Selasa, 20 Desember 2011

Tantangan Peran Global Indonesia


MENYAMBUT INDONESIA 2012
Tantangan Peran Global Indonesia
Sumber : SINDO, 19 Desember 2011



Tahun 2012 akan menjadi masa yang berat bagi Indonesia. Banyak tantangan yang harus dihadapi di tingkat regional dan internasional, di dalam negeri pun masih banyak pekerjaan rumah yang belum terselesaikan.

Di level regional, kiprah Indonesia di Perhimpunan Bangsa-Bangsa Asia Tenggara (ASEAN) pada 2012 akan semakin kurang dominan karena sudah tidak menjadi ketua. Pada 2012 posisi ketua ASEAN dipegang Kamboja. Padahal pada tahun itu kondisi geopolitik regional dan global sedang mengalami perubahan yang sangat cepat dan signifikan.

Penempatan 2.500 marinir Amerika Serikat (AS) di Australia akan semakin memperkeruh stabilitas regional ASEAN. Ditambah lagi dengan semakin memanasnya konflik di Laut China Selatan. Di sisi lain, ASEAN sedang berkutat dengan berbagai masalah internal masing-masing anggota yang belum terselesaikan. Lantas bagaimana dengan kiprah Indonesia pada 2012? ”Sebetulnya diplomasi kita pada 2012 akan jauh lebih sulit dan lebih keras.

Banyak tantangan yang dihadapi dalam hubungan bilateral dan multilateral.Pekerjaan rumah kita dengan negara tetangga masih banyak yang belum diselesaikan,misalnya dengan Malaysia,Singapura,Timor Leste,bahkan Papua Nugini,” ujar Profesor Anak Agung Banyu Perwita, Ketua Jurusan Hubungan Internasional, President University,kepada SINDO.

Menurut Profesor Banyu, banyak masalah domestik Indonesia yang belum selesai, antara lain di Papua, mekanisme koordinasi Kementerian Luar Negeri dan Kementerian Pertahanan yang belum beres,serta masalah perbatasan dengan negara-negara tetangga.”Di tahun depan kita masih disibukkan oleh berbagai masalah di tingkat domestik. Sementara ada penempatan 2.500 marinir AS di Australia. Penempatan marinir AS itu berpengaruh besar dalam perubahan geopolitik kawasan,” tuturnya.

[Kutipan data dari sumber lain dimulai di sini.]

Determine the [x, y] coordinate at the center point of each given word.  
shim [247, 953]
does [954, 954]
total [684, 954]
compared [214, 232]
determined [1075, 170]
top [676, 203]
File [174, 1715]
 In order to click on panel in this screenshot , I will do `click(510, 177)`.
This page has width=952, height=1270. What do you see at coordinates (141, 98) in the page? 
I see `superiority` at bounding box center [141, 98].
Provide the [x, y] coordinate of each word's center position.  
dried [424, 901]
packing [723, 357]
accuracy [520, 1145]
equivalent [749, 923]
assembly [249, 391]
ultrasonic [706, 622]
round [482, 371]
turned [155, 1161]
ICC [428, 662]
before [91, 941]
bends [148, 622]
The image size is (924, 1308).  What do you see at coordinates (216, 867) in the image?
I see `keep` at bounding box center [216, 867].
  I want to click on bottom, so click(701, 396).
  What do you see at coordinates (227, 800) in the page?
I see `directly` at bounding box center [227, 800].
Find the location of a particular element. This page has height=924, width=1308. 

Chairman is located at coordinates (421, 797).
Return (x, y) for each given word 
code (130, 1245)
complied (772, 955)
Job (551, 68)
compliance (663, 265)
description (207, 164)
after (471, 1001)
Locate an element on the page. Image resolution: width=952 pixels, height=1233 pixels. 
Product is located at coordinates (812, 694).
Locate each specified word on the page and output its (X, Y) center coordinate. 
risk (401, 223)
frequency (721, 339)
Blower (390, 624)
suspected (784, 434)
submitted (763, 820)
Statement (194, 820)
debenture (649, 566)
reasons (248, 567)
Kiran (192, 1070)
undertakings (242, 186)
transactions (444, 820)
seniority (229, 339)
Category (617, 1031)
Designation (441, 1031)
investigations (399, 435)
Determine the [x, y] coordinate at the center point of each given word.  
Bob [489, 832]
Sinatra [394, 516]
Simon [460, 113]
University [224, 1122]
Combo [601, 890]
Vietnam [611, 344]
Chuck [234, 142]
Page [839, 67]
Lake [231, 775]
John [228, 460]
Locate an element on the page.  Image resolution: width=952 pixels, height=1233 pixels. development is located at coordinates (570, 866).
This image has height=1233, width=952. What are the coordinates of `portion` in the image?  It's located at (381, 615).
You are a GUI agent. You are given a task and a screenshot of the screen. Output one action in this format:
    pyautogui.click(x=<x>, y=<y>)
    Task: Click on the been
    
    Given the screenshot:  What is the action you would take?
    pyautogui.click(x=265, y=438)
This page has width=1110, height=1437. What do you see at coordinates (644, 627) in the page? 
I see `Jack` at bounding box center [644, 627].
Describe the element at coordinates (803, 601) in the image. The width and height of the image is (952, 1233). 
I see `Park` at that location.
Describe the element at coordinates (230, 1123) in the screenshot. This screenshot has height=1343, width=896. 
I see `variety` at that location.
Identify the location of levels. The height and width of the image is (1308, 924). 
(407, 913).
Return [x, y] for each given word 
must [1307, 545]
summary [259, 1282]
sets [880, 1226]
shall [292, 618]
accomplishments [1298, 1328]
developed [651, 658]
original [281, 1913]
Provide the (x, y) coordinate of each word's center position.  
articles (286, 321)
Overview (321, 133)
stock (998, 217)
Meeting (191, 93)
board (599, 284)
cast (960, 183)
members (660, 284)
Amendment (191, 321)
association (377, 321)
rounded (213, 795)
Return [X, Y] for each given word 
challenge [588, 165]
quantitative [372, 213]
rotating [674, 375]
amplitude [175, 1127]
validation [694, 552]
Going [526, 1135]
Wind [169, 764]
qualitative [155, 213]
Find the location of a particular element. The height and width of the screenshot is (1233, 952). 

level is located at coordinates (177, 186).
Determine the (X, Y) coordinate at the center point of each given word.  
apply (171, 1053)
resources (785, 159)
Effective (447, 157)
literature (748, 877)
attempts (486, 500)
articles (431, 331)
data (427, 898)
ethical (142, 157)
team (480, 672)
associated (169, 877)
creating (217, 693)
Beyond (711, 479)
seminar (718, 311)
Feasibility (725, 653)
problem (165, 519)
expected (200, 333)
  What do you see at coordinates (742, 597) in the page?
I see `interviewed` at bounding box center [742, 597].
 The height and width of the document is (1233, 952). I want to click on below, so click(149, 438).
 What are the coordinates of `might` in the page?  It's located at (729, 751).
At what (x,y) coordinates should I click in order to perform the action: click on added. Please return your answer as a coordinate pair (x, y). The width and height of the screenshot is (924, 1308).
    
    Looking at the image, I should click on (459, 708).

Tantangan semakin berat bagi ASEAN karena organisasi regional ini mencoba menggelindingkan rencana Bali Concord 3 tahun depan, dengan keanggotaan Timor Leste,serta ambisi pembentukan komunitas ekonomi, politik,d an keamanan kawasan. Pertanyaan besar lainnya adalah apakah Kamboja mampu berperan maksimal sebagai ketua ASEAN pada 2012?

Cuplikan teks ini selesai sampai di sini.